O estudo revela que os cursos de PGLS frequentemente usam nomenclaturas similares às especialidades médicas reconhecidas, o que pode causar confusão quanto à sua validade e propósito. A partir dos dados analisados, não está claro qual é a identidade e a função dos cursos de PGLS na formação dos médicos.

Os cursos de PGLS são frequentemente confundidos com especializações mais exigentes, criando uma falsa impressão de qualidade. Os Conselhos Regionais de Medicina (CRMs) emitem o Registro de Qualificação de Especialista (RQE) apenas para médicos que completaram a RM ou obtiveram o título pela AMB. Médicos com apenas certificados de PGLS não podem se apresentar como especialistas. O estudo estima que, em 2024, cerca de 200 mil médicos no Brasil não possuíam título de especialista.

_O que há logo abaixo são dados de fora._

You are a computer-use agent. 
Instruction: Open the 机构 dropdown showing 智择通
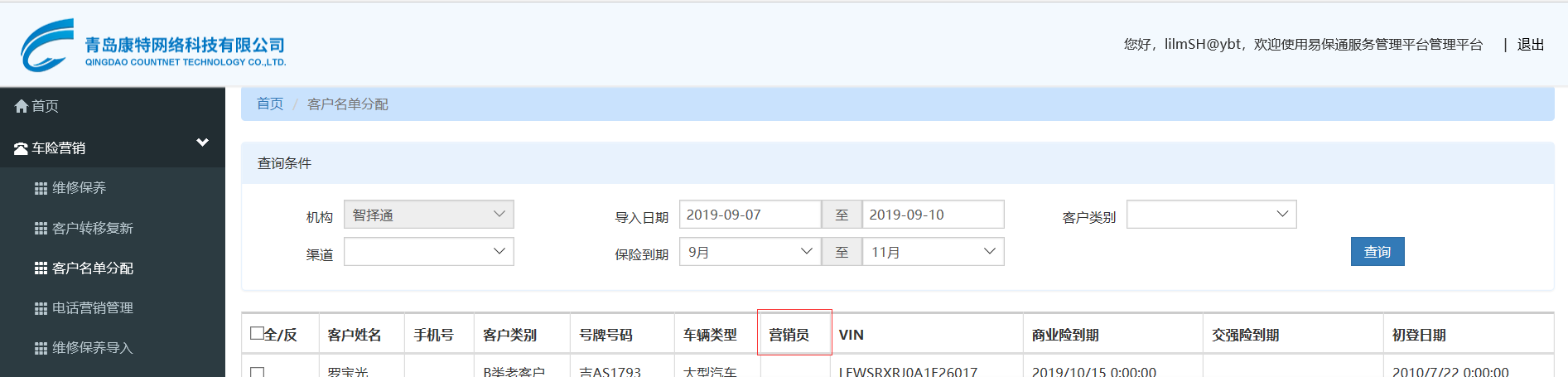point(429,215)
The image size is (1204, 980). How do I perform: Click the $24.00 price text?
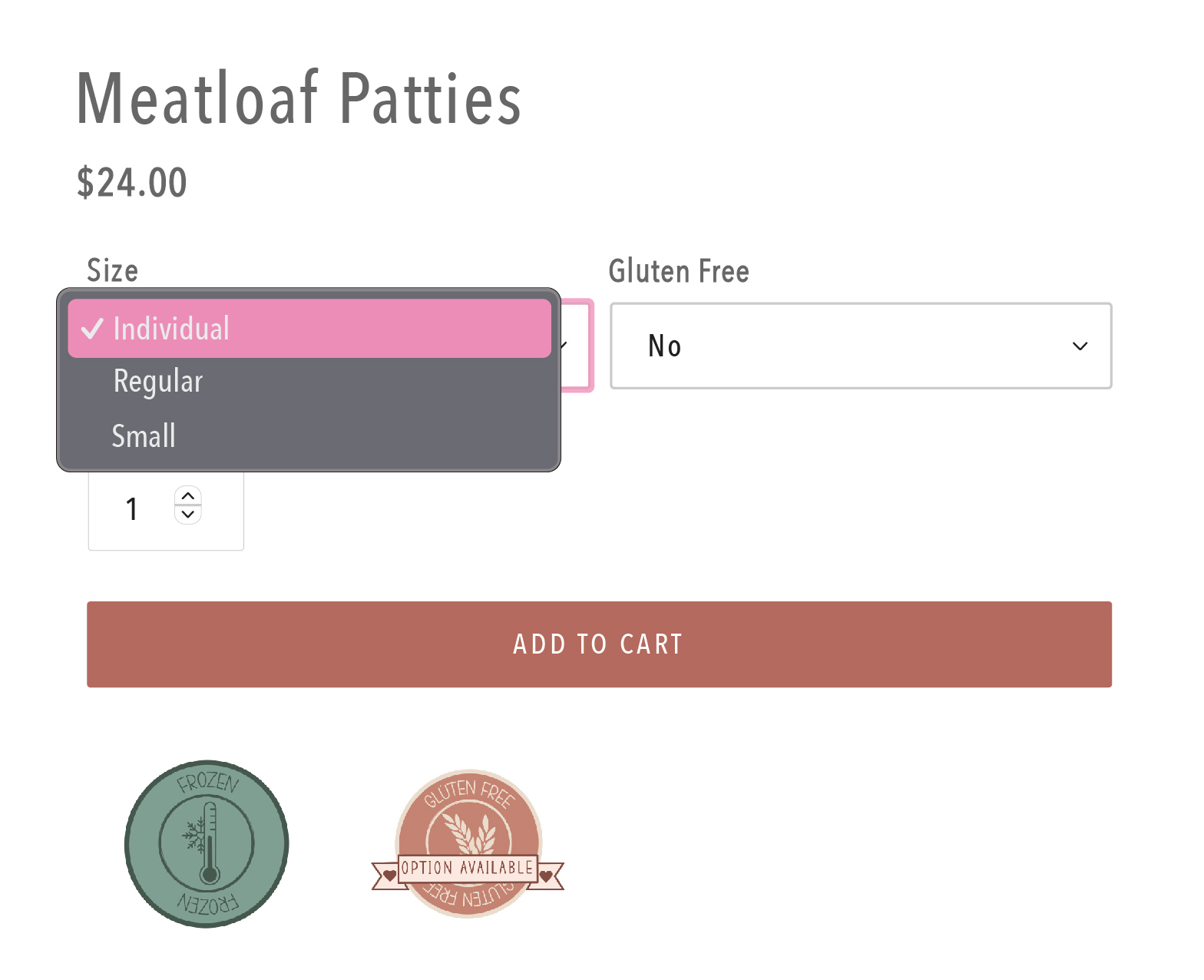tap(132, 183)
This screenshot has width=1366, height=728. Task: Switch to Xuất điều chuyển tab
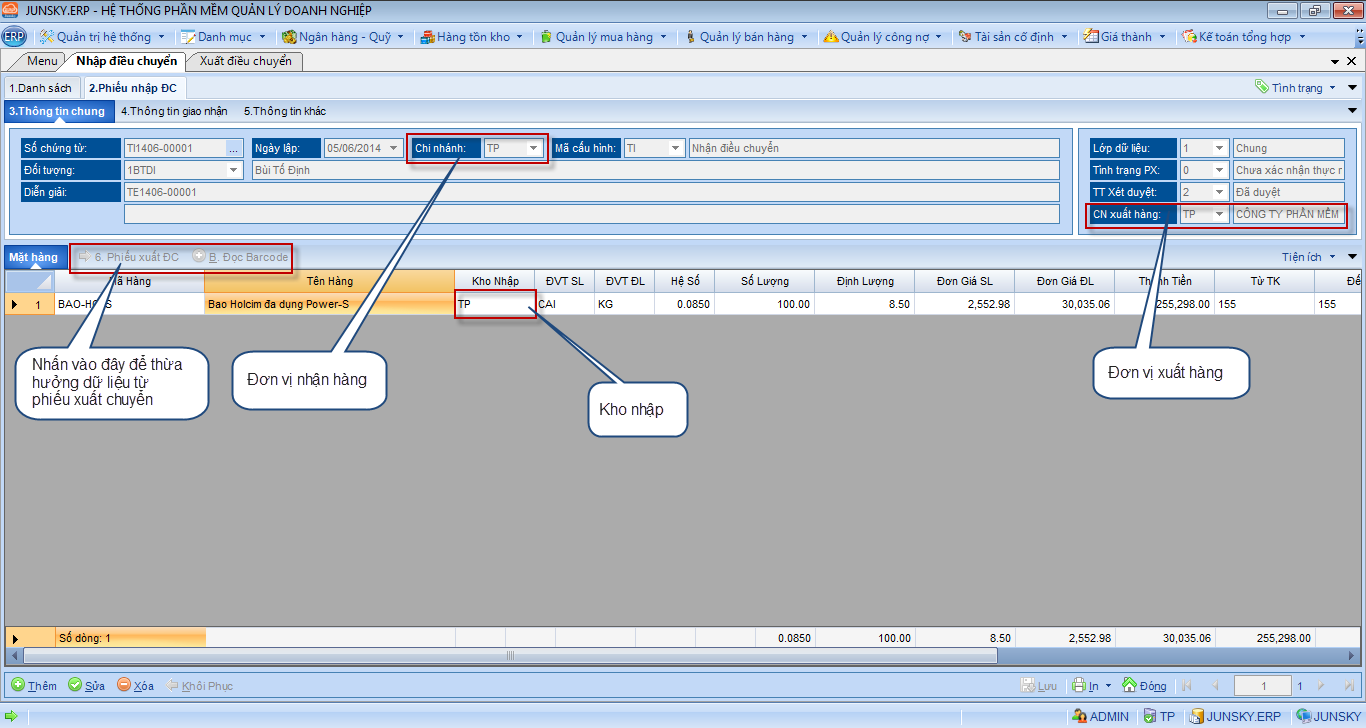[x=245, y=61]
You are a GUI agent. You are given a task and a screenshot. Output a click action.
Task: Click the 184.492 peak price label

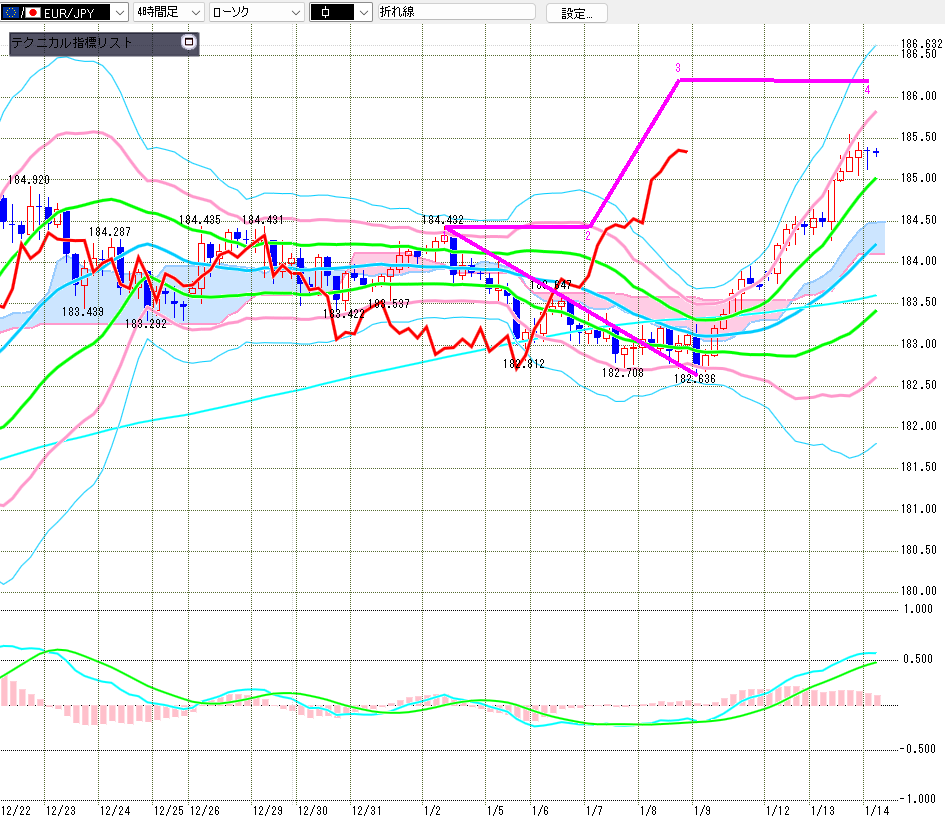tap(442, 219)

Essa discrepância entre a formação especializada e a oferta de RMs permite um uso questionável de alguns cursos Lato Sensu. Dos 2.148 cursos analisados, 1.943 (90,5%) tinham sua modalidade de ensino identificada. Dentre esses, 927 cursos (47,7%) eram presenciais, 800 cursos (41,2%) eram EAD e 216 (11,1%) eram semipresenciais. As especialidades médicas com maior número de cursos a distância foram endocrinologia e metabologia (106 cursos), hematologia e hemoterapia (63 cursos), radiologia e diagnóstico por imagem (56 cursos) e medicina do trabalho (56 cursos).

O caráter comercial desses cursos também é evidente, com muitos sendo oferecidos por grupos empresariais que possuem escolas médicas, cursos preparatórios para residência, plataformas digitais, telemedicina e outros serviços. Esses grupos são conhecidos como “ecossistemas de educação médica” ou “one-stop shop para médicos” e têm conexões com planos de saúde, hospitais privados e a indústria farmacêutica.

Essa disparidade contribui para o afastamento dos profissionais formados do Sistema Único de Saúde (SUS). Para Scheffer, os cursos de PGLS são majoritariamente privados e voltados para o mercado, sem conexão com as prioridades do SUS. Ele destaca a necessidade de mais investimento em Residência Médica em áreas críticas como saúde mental, onde há demanda crescente.

Além disso, alguns egressos têm buscado a equivalência para o título de especialista por meio de ações judiciais, com algumas vitórias registradas, embora o número exato não tenha sido especificado pelos pesquisadores.

O presidente da AMB, Dr. Cesar Eduardo Fernandes, alerta que a má-formação médica está impactando negativamente a qualidade do atendimento aos pacientes. “Não se faz especialista em um curso de final de semana ou em ensino a distância. É necessário um aprendizado prático sólido para adquirir as competências necessárias para ser registrado como especialista”, afirma. Ele defende a criação de um exame de proficiência para garantir a qualidade da formação e a segurança da população.